Melbourne-based writer and journalist. Purveyor of finally crafted radio plays. A Muppet of a man.
Behold, the wonder that is the oldest bridge still in use in Australia.
Without out getting all sappy about tourist traps, I have to admire the empty boasts that country towns come up with to make them important enough to warrant stopping at on the way between points A and B. Tasmania is full of them, especially along the Midland Highway, a 200km stretch of road between Hobart and Launceston. Since there’s no passenger train on the island, it gets some decent traffic.
Richmond Bridge, in Richmond, is admittedly a pretty decent distraction on the road compared to some others you might get. It was built by convicts from local sandstone and completed in 1825. It was originally named Bigges Bridges, named after John Bigges who commissioned it.

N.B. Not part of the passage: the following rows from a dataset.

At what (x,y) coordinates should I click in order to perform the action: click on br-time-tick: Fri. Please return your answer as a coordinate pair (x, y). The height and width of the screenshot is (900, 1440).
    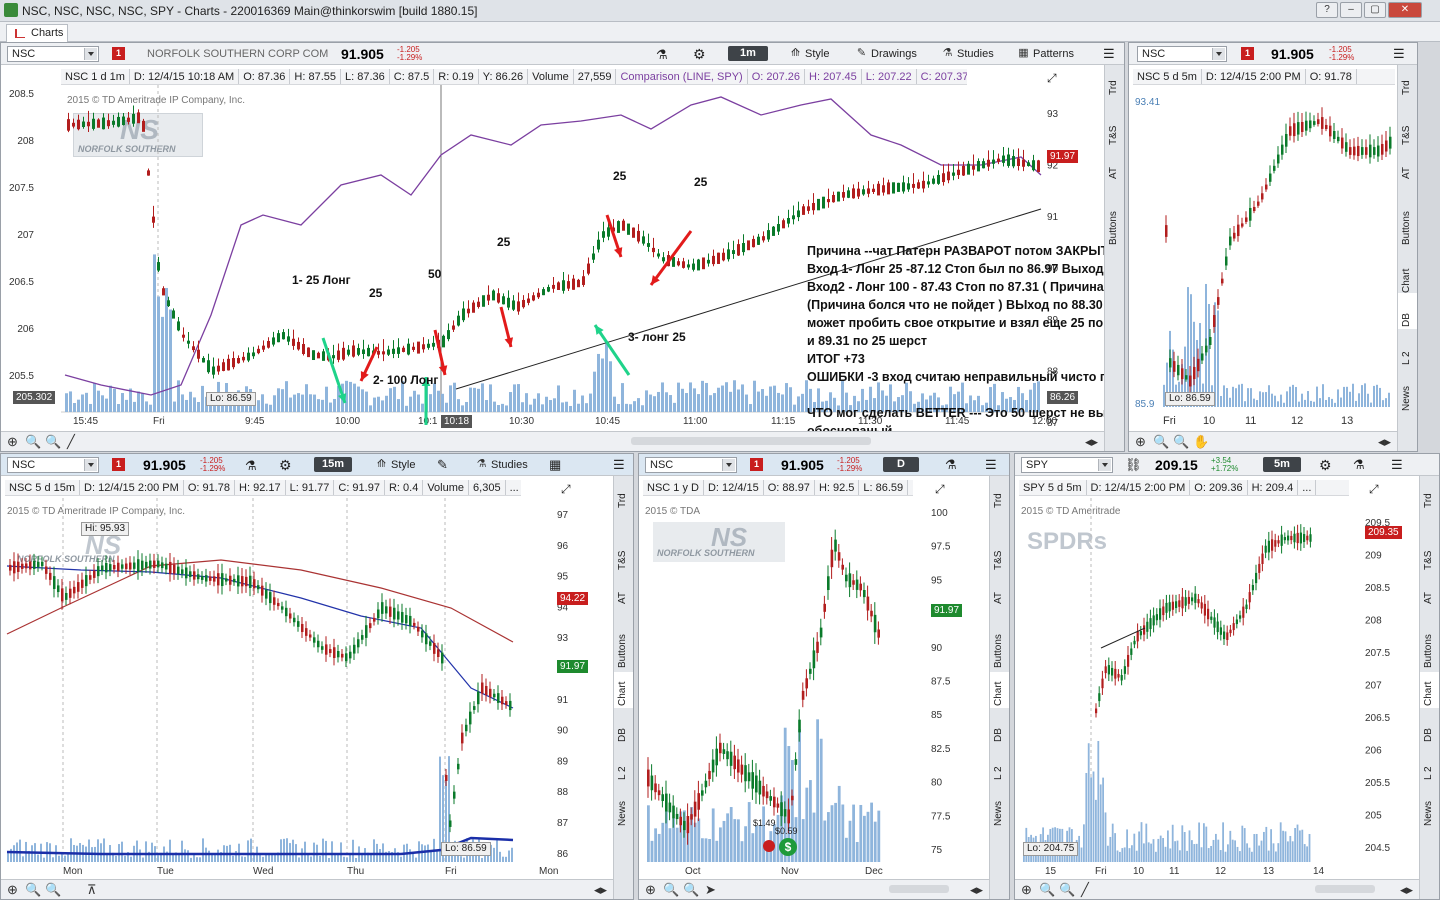
    Looking at the image, I should click on (1101, 872).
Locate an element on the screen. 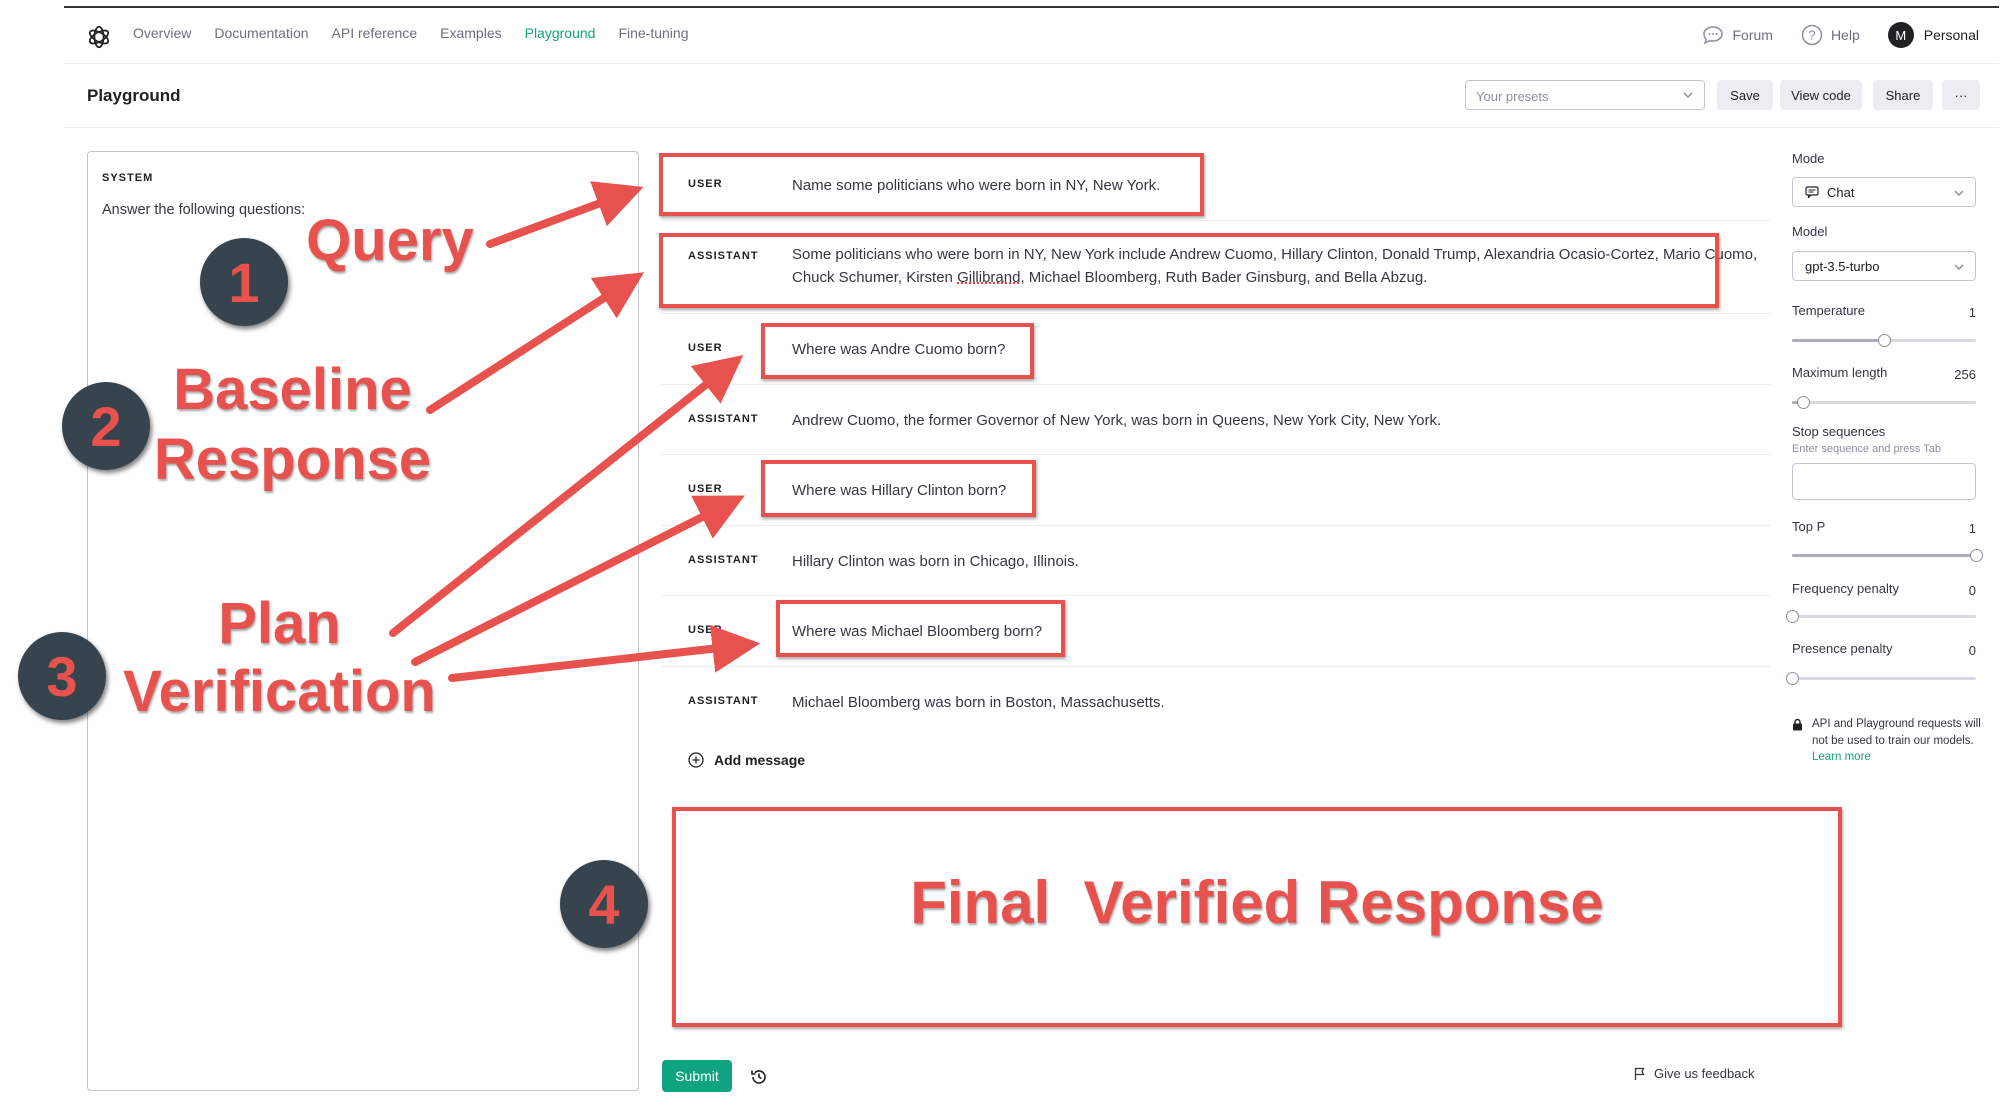 The height and width of the screenshot is (1118, 2000). system-text: Answer the following questions: is located at coordinates (204, 210).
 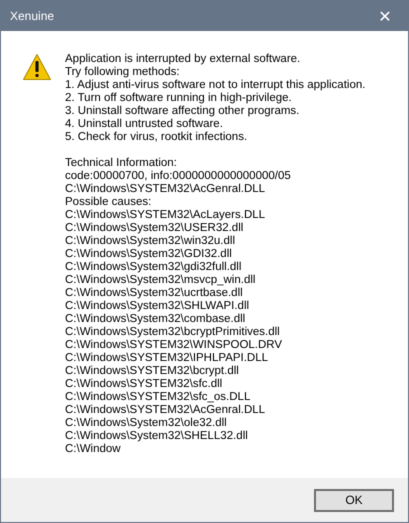 What do you see at coordinates (354, 500) in the screenshot?
I see `ok-button: OK` at bounding box center [354, 500].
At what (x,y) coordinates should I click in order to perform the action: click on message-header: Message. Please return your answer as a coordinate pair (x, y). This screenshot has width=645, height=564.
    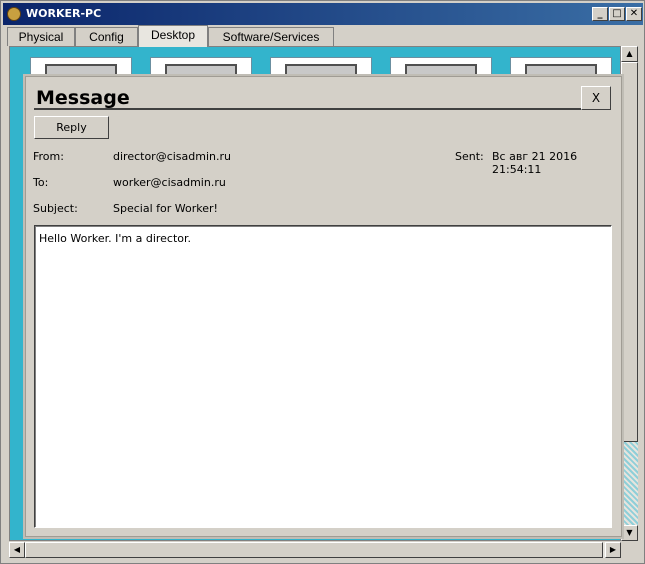
    Looking at the image, I should click on (322, 98).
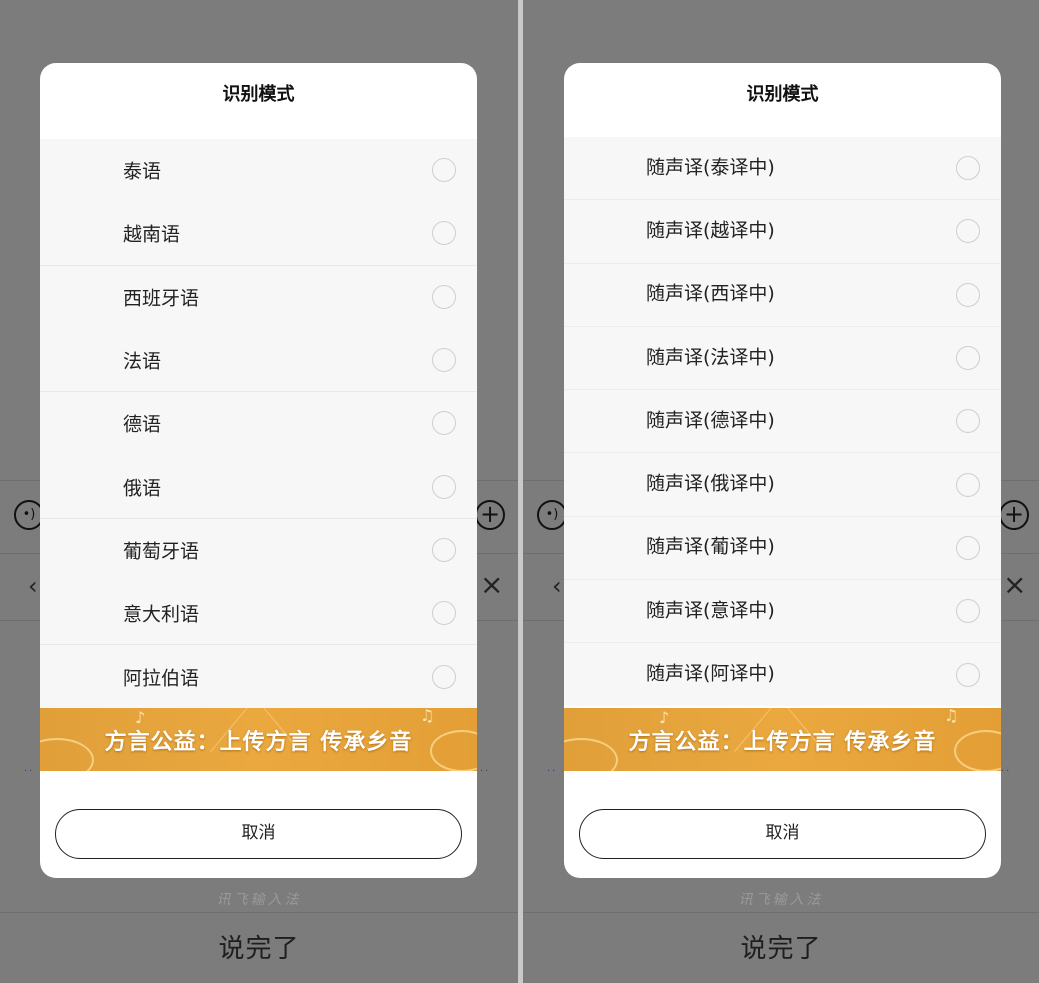 The image size is (1039, 983). Describe the element at coordinates (782, 296) in the screenshot. I see `option-item: 随声译(西译中)` at that location.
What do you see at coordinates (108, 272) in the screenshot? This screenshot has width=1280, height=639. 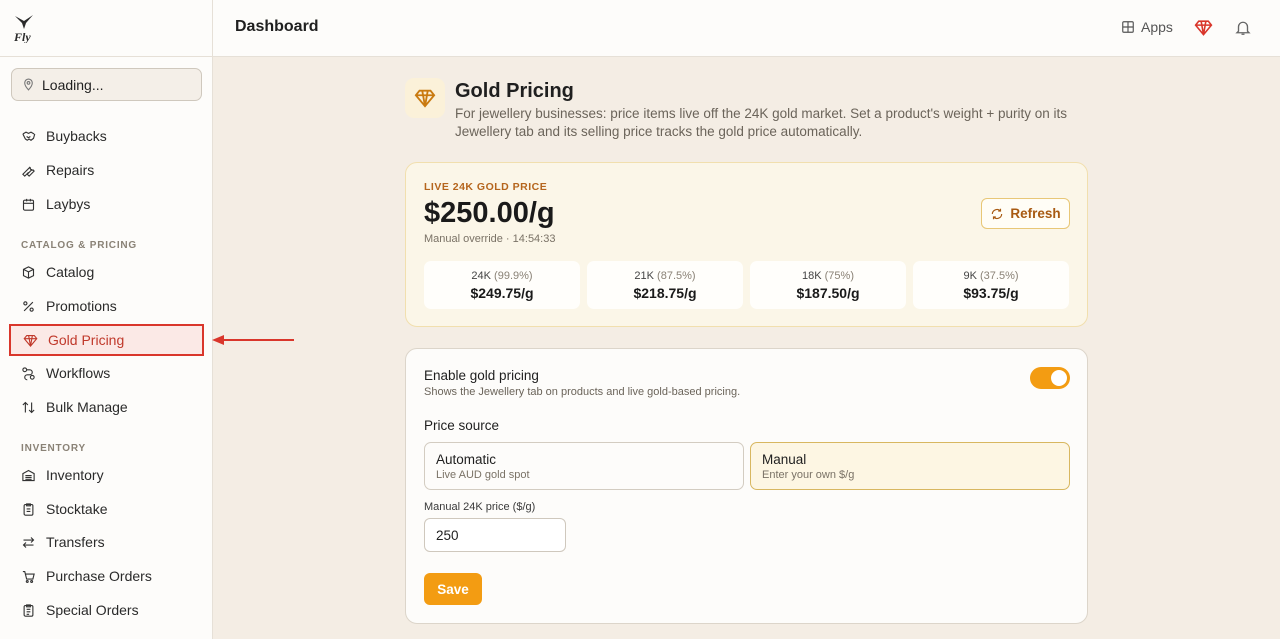 I see `sidebar-item-catalog: Catalog` at bounding box center [108, 272].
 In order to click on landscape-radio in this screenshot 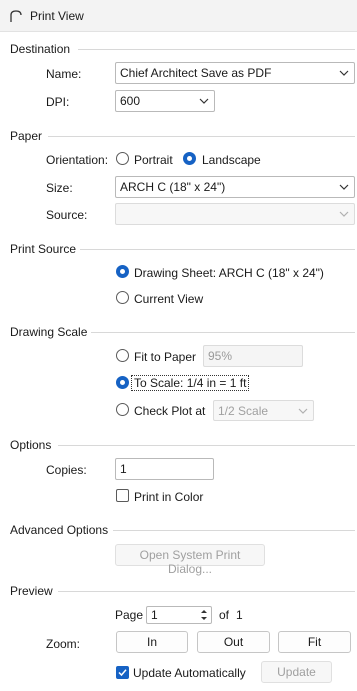, I will do `click(190, 158)`.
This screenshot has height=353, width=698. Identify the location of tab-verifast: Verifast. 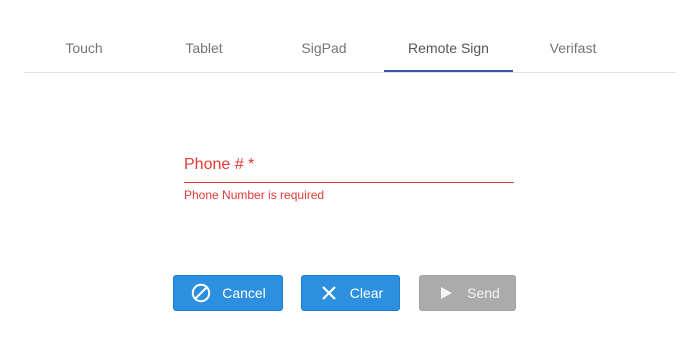
(573, 48).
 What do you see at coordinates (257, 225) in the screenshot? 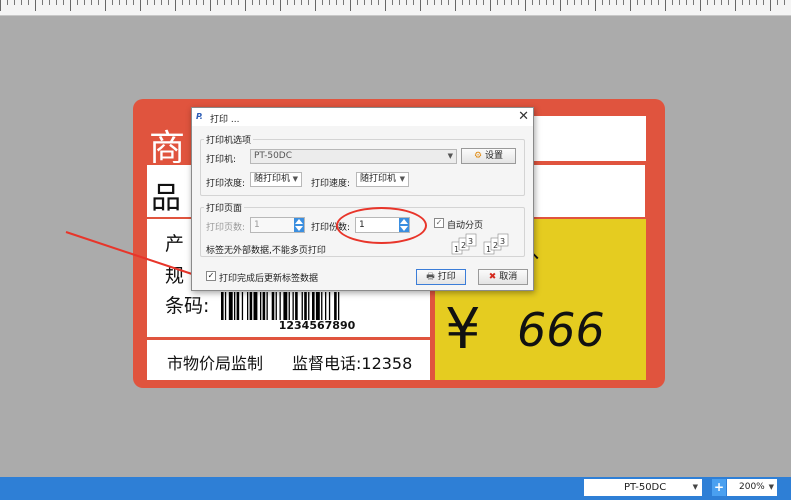
I see `pages-spinner-value: 1` at bounding box center [257, 225].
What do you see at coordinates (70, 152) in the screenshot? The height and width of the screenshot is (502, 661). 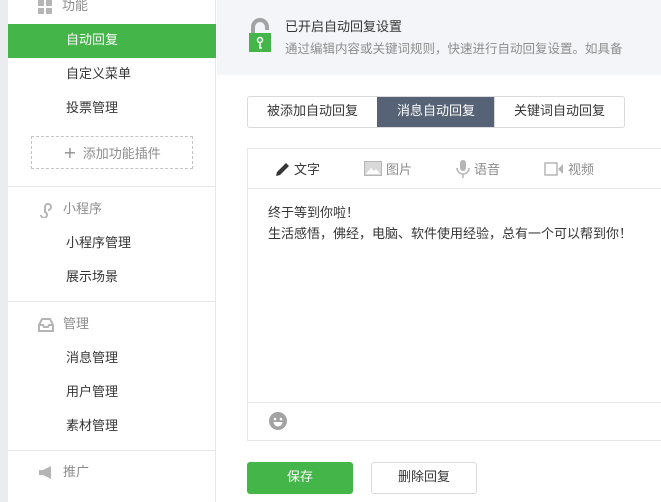 I see `plus-icon: +` at bounding box center [70, 152].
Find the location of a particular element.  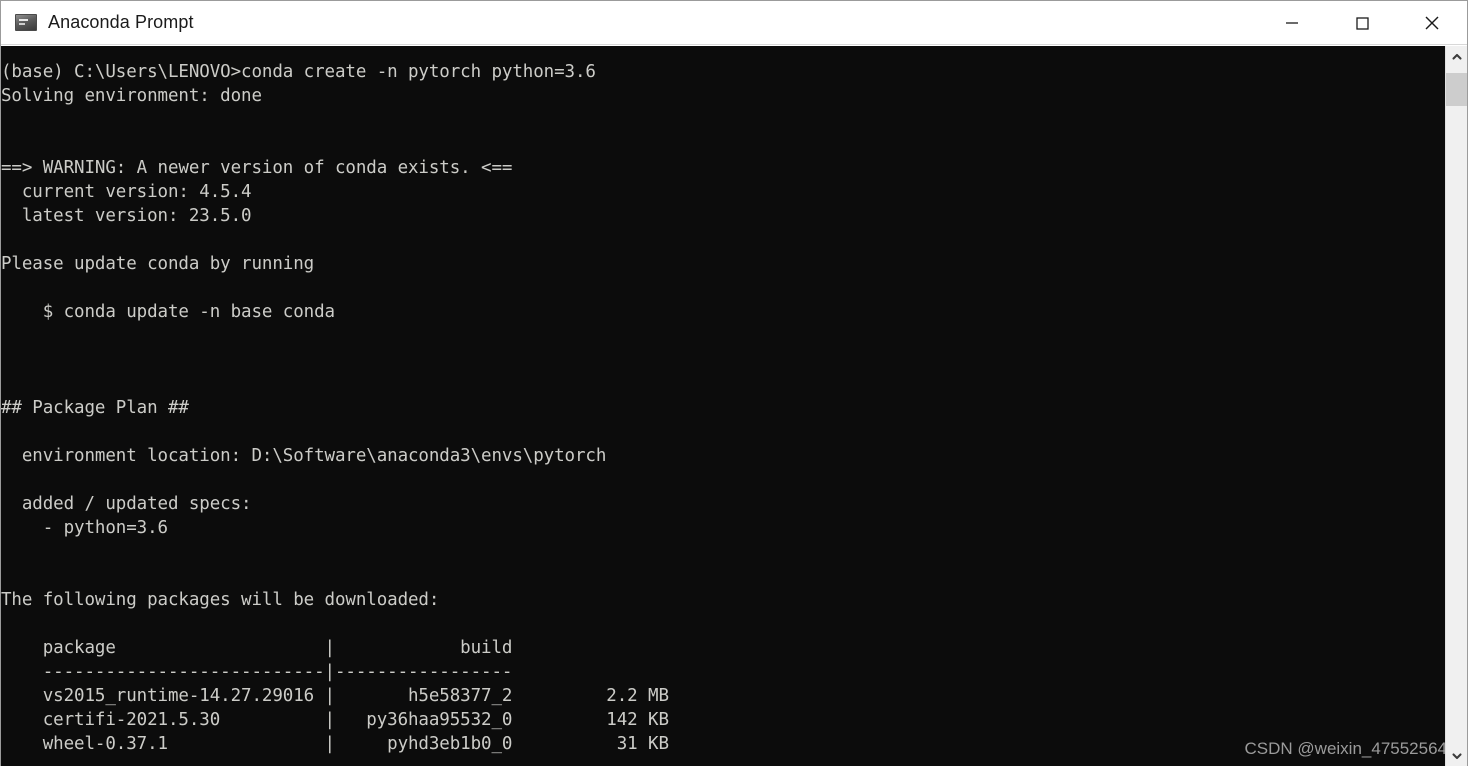

minimize-button is located at coordinates (1292, 23).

Like all good heritage areas there’s a ghost story attached to it. The bridge is said to be haunted by George Grover, a former convict who was employed during the 1829 construction of the bridge as a ‘flagellator’, a technical term for someone who hit convicts with a whip for money. He reportedly sat on top of the sandstone blocks and whipped the convicts like they were horses. I take it he was too good at the job (he sounds like a real bastard), as he was thrown off the bridge to his death in 1832 after getting drunk and falling asleep there. As an extra added bonus, the bridge is also haunted by his dog.
If that isn’t a good enough reason for you to stop, Richmond also boasts a model replica of Hobart as it was in the 1800s, just in case you have a burning desire to check out what that would look like. You can pretend you’re a giant invading the place.